The Rabbi and the ugly stranger
The Talmud (Taanis 20) relates a story about a certain Rabbi who was returning home from his mentor. He was in high spirits after learning so much Torah. On the way, he met an extremely ugly person. Our sages explain that this was really the prophet Eliyahu in disguise who had come to test him. As they met, Eliyahu greeted him. However, in his elated mood, the Rabbi did not return the greeting. On the contrary, he said, "You ugly person. Are all the people in your town so ugly?" Eliyahu answered, "I don't know, but why don't you go to the craftsman that made me and tell him what an ugly vessel he produced." Immediately, the Rabbi realized that he had sinned. He lowered himself from his donkey, and prostrated himself in front of the stranger. He begged him for forgiveness. Eliyahu said, "I will not forgive you until you go to the craftsman who made me and tell him what an ugly vessel he produced." All the way to town, the Rabbi walked behind the stranger. As they arrived at the town, the townspeople came out to honour the Rabbi. Eliyahu asked, "Who are you honouring?" They answered, "The Rabbi who is travelling behind you." He said, "If this is a Rabbi, may there not be many like him." "What happened," asked the townspeople, and Eliyahu related the events to them. The townspeople begged Eliyahu to forgive the Rabbi because he was such a great scholar. Eliyahu agreed to forgive him on condition that he would never repeat this kind of behaviour. After this experience the Rabbi felt he had to make a public statement to show his remorse.

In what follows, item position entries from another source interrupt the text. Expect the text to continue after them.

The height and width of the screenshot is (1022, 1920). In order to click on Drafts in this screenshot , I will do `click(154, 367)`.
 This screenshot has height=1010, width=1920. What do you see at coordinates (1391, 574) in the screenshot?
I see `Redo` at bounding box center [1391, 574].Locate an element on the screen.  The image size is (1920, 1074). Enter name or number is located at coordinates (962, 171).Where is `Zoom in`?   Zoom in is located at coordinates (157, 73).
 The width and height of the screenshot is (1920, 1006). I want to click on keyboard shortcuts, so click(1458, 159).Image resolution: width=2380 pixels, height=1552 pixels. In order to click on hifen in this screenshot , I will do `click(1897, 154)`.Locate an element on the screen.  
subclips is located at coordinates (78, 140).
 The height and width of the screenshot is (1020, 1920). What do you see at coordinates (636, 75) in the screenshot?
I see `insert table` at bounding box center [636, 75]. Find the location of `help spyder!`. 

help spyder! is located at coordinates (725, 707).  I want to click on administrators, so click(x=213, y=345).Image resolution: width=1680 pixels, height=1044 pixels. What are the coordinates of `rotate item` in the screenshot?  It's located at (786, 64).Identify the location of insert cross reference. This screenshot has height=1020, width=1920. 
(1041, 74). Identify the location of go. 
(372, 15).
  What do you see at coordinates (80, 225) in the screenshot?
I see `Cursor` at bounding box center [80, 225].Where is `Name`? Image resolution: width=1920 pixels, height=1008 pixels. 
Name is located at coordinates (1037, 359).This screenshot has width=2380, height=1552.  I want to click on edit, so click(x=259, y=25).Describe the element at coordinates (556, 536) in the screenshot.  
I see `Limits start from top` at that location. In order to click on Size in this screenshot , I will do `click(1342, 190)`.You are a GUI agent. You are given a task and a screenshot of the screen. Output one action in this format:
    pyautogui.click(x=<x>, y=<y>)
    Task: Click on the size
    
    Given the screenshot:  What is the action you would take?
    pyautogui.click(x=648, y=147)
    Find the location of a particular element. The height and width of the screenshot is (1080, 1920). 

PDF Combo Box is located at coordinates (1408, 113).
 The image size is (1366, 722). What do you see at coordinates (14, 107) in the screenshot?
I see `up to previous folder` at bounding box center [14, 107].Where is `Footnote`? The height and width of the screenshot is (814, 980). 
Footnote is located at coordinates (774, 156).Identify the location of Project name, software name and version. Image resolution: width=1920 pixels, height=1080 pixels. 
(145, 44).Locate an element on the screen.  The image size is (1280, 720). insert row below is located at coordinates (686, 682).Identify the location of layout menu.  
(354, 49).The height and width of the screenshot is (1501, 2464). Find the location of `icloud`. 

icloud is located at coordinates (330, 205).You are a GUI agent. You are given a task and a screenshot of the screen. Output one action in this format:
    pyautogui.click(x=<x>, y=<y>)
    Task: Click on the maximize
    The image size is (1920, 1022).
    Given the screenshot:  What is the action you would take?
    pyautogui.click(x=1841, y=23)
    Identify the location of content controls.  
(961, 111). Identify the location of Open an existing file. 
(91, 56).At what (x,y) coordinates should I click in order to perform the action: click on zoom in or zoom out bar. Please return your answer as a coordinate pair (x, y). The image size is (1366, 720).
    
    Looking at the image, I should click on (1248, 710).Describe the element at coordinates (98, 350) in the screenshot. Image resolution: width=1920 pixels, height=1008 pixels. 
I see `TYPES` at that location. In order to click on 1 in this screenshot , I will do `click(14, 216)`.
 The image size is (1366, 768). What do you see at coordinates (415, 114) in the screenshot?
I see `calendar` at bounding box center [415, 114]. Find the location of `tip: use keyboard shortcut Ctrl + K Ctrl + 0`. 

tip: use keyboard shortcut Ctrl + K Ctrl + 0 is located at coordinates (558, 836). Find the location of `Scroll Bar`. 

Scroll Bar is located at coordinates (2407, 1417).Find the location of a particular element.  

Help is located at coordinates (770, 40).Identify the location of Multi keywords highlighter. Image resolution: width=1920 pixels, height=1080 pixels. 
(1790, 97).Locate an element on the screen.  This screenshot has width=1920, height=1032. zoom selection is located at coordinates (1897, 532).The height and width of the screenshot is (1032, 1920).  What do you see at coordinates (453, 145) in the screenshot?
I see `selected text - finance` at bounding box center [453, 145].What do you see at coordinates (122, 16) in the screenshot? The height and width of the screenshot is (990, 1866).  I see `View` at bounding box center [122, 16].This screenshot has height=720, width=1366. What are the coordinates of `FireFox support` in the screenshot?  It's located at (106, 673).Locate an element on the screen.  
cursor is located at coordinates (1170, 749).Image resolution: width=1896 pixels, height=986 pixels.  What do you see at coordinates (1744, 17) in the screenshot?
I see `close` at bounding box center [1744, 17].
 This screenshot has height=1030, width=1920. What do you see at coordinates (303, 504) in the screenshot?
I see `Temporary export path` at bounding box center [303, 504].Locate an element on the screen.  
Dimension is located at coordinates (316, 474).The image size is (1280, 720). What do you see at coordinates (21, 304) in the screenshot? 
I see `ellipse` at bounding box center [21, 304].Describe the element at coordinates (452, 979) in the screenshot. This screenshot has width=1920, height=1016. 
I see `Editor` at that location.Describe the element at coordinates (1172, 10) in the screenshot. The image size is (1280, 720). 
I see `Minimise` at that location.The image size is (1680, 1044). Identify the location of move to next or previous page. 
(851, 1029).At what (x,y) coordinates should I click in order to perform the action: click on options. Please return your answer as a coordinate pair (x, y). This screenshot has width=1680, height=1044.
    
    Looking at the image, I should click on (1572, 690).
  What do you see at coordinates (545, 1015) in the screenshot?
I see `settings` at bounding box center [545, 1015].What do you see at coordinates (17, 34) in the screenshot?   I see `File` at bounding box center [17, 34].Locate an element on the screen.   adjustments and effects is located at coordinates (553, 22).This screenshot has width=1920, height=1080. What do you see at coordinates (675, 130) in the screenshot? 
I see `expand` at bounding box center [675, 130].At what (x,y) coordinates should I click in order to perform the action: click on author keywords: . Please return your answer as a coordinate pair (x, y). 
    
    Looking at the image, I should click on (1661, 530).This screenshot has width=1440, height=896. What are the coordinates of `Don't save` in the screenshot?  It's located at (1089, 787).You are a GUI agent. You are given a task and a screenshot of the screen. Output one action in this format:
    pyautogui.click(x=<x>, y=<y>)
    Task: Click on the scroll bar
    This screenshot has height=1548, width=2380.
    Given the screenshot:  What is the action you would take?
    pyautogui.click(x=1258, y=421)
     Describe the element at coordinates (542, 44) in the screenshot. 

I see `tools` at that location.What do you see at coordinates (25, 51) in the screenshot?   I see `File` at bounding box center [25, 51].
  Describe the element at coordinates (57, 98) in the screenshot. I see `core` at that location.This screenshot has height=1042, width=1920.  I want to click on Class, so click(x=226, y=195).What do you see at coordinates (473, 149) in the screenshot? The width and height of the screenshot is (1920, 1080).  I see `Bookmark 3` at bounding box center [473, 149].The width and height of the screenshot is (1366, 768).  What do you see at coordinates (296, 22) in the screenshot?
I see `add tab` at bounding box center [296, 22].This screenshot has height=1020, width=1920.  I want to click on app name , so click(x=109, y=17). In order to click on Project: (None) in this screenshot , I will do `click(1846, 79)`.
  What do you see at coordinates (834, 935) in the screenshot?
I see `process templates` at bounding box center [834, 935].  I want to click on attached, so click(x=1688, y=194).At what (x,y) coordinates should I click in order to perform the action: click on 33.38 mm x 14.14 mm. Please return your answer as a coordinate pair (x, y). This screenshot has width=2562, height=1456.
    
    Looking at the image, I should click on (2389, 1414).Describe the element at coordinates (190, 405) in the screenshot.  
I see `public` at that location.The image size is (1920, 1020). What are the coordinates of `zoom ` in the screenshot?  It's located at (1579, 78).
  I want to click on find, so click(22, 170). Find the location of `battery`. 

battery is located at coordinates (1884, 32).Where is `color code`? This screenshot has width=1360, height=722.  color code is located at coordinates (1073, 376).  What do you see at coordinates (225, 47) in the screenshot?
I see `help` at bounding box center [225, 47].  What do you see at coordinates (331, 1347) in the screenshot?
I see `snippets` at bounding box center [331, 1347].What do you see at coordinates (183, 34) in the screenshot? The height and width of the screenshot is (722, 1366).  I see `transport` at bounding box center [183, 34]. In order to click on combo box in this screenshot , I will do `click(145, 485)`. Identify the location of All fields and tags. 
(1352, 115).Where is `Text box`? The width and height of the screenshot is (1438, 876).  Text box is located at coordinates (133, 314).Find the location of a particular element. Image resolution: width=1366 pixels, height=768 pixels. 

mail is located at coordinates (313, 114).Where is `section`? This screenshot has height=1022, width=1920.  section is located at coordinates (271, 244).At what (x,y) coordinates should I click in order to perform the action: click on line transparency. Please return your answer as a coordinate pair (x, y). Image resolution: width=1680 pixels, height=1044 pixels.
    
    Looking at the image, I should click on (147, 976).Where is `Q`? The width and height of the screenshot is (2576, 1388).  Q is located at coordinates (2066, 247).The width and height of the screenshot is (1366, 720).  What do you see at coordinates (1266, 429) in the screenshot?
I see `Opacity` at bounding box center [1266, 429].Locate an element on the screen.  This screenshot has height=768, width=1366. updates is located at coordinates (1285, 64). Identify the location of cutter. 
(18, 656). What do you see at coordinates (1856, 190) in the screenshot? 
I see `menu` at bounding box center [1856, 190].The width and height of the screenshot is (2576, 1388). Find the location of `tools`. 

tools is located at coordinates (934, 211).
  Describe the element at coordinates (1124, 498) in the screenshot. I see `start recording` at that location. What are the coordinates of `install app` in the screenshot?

He gave a lecture where he spoke about how a person shall always be humble and soft like a reed, and not arrogant and hard like a cedar tree.
The world to come
The Alshich elaborates on this subject and writes that a person should never feel superior to anyone. Only in the World to Come will we find out who is really great and who is not. As the Talmud (Pesachim 50a) says, "In the world to come, the ones who were seated up front in this world may be seated at the back, and vice versa." The Alshich relates that a certain individual honoured everyone he met and always felt that others were more worthy than him. He explained his conduct in the following way: "If the other person is younger than me, he is likely to have fewer sins than I. If he is older than me, he is likely to have more merits than I. If he is a greater scholar, I must honour him for that. If I am a greater scholar than him, then my wrongdoings are more serious than his, for he was not aware of the pitfalls as I was."
The Ramban, in his famous letter to his son, teaches him a similar way of conduct. He says, "If you meet an affluent person you must honour him for his virtues. If you are more affluent or smarter than him, you have to realize that your obligations are greater."
This is what our sages teach, "Be exceedingly humble in front of every individual" (Pirkei Avos 4:4-12). Look for the positive in every person and consider him more worthy than you. With this kind of attitude, we will never hurt or do any injustice to each other.
These words were based on notes of Rabbi Avraham Kahn, the Rosh Yeshiva and Founder of Yeshivas Keser Torah in Toronto.